Institute for Essential Services Reform (IESR) menilai pagu emisi yang ditetapkan pemerintah dalam perdagangan karbon di sektor PLTU masih terlalu tinggi.
Kementerian Energi dan Sumber Daya Mineral (ESDM) telah menetapkan batas atas emisi sebesar 1.297 ton CO2e/MWH untuk pembangkit listrik mulut tambang berkapasitas 25 MW hingga 100 MW. Sedangkan batas atas emisi PLTU non-mulut tambang dengan kapasitas 400 MW sebesar 0,911 ton CO2e/MWh.
Direktur Eksekutif IESR Fabby Tumiwa menyambut baik implementasi perdagangan karbon di sektor PLTU. Dia menilai, pendapatan perdagangan karbon dapat menjadi sumber Penerimaan Negara Bukan Pajak (PNBP) yang jika dialokasikan dengan tepat dapat mendorong investasi energi terbarukan dan meningkatkan efisiensi energi.
“Walaupun skema perdagangan karbon telah diterapkan dengan baik di Indonesia, pagu emisi karbon yang ditetapkan pemerintah masih cukup tinggi dan tidak perlu ada upaya dari pemilik PLTU untuk memenuhinya.
Fabby mencontohkan, intensitas emisi karbon PLTU di negara tetangga sekitar 20%-40% lebih rendah dari Indonesia. Penetapan pembatasan kuota PLTU juga dinilainya akan meningkatkan kesadaran pelaku usaha terhadap emisi yang dihasilkan dan mengatur pengoperasian PLTU secara lebih efisien.
Lebih lanjut, perdagangan karbon ini juga mengatur penggantian atau pembelian karbon (carbon offset) jika unit pembangkit menghasilkan emisi di atas batas atas. Pembangkit listrik tersebut harus membeli emisi dari unit PLTU yang menghasilkan emisi di bawah batas atas dan atau membeli Sertifikat Pengurangan Emisi (SPE GRK).
“Untuk meningkatkan integritas mekanisme offset dan dampak nyata penurunan emisi dengan menggunakan instrumen SPE, pemerintah perlu memastikan standar kegiatan penurunan emisi yang dapat diperdagangkan di pasar karbon,” ujarnya.

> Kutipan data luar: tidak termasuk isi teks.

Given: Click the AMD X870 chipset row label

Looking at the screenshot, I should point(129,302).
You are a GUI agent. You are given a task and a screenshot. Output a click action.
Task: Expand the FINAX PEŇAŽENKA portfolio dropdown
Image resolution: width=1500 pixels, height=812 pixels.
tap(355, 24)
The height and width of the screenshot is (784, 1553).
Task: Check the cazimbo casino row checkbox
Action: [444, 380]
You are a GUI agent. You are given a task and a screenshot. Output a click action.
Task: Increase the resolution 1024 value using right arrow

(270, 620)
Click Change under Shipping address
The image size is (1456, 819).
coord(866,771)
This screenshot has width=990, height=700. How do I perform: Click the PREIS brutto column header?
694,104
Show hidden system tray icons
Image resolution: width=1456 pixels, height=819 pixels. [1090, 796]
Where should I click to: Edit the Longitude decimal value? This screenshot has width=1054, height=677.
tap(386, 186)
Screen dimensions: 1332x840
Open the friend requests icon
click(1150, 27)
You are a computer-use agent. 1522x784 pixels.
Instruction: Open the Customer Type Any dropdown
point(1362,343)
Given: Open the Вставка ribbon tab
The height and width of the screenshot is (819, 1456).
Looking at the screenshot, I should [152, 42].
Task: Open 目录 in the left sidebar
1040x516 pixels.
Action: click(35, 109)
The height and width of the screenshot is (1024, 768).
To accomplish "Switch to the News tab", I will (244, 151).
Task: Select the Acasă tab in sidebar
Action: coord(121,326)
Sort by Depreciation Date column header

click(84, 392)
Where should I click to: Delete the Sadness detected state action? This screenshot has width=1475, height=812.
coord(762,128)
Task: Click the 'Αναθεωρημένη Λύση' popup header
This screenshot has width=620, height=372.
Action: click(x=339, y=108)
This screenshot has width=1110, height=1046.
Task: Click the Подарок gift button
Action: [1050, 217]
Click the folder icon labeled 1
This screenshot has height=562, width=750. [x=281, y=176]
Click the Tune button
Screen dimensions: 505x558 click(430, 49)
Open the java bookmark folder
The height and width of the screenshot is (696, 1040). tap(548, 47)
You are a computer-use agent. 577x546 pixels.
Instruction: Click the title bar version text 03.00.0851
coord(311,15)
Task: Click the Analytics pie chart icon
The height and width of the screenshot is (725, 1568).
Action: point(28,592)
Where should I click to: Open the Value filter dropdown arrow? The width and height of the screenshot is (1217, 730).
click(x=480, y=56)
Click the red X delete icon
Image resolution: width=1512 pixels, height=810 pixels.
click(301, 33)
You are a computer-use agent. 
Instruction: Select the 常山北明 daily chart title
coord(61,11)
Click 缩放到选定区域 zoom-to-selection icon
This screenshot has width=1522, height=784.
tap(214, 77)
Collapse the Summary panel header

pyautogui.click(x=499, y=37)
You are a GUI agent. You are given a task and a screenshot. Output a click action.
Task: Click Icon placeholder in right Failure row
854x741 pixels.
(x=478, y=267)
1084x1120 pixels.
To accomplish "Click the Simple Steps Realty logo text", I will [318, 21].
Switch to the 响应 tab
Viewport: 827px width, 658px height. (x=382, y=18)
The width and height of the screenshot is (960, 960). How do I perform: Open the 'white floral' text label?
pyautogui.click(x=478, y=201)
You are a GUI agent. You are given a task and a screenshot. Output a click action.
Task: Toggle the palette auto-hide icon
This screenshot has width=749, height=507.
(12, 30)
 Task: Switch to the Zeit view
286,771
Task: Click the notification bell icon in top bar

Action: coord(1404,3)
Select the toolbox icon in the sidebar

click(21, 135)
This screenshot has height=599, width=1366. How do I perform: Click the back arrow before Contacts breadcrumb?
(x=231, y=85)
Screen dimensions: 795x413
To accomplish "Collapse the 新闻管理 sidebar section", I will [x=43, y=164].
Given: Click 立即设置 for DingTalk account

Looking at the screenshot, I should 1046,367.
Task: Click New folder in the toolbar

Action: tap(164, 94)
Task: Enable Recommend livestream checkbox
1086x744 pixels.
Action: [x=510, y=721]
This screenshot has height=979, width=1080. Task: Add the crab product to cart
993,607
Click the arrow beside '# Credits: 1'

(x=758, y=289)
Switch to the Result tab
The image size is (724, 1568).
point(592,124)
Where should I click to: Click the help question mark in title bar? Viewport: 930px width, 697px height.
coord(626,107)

Dia juga menyarankan agar SPE diprioritaskan daripada pembangkit energi terbarukan untuk menyelaraskan instrumen ini dengan upaya transisi energi. IESR menyarankan agar dilakukan SPE untuk mempercepat pemasangan PLTS rooftop oleh konsumen. Listrik yang dihasilkan oleh PLTS atap dan diekspor ke jaringan dapat berupa SPE, dan digunakan untuk mengimbangi karbon. Pendapatan dari penjualan SPE dapat meningkatkan minat konsumen untuk memasang PLTS rooftop.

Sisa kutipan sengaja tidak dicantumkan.